/ 15 September 2017

Six months to go and one month late, in new social grants process shambles

The court described Dlamini’s conduct as "extraordinary" stating both she and Sassa had been "disingenuous".
The court described Dlamini’s conduct as "extraordinary" stating both she and Sassa had been "disingenuous".

NEWS ANALYSIS

The SA Social Security Agency (Sassa) is a month behind schedule, six months before it could face another crisis in the payment of lifeline social grants to 10.7-million people, a report filed with the Constitutional Court on Friday showed.

Sassa had been due to finish in August the evaluation of possible replacements for Cash Paymaster Services (CPS), the company currently handling government grant payments under an unlawful contract. It now expected that to happen only in the final week of September, Sassa told the court.

“This delay will have an impact on the finalisation of the procurement process,” Sassa said.

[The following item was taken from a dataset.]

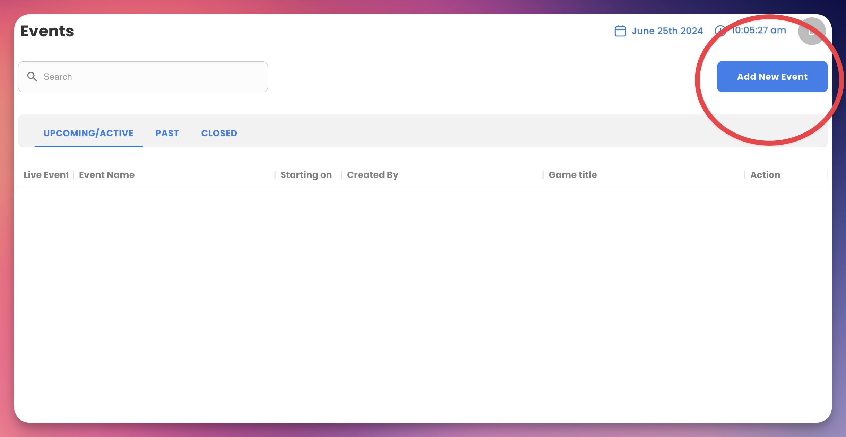
Task: Click the Event Name column header
Action: coord(107,175)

Sassa has until 1 April 2018 to either build the systems to make social grant payments itself or implement a legal outsourcing contract.

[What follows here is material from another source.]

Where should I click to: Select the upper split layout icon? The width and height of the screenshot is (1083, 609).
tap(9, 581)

But it is falling behind its own plans because of “challenges in procuring due diligence experts”, it disclosed for the first time on Friday.

The SA Post Office – the preferred partner to take over from CPS – had submitted a proposal for the work on August 7 as scheduled, Sassa said. However, Sassa was unable to “obtain quotations from the market for a service provider to conduct due diligence on the post office”.

That bland description masks what the document shows to have been a remarkable sequence of events.

It had asked a total of 15 different potential suppliers for quotations to do the due diligence, Sassa said, but none responded. It then asked for three more quotations, one of those from the Council for Scientific and Industrial Research (CSIR), but all three suppliers responded late. It then asked the Treasury for permission to appoint the CSIR without a competitive process “based on the fact that the CSIR is an organ of state”. The Treasury refused to grant the exemption. So, nearly a month after its efforts started, Sassa again asked the three previously late providers of quotation for quotes. The CSIR came in cheapest and was appointed.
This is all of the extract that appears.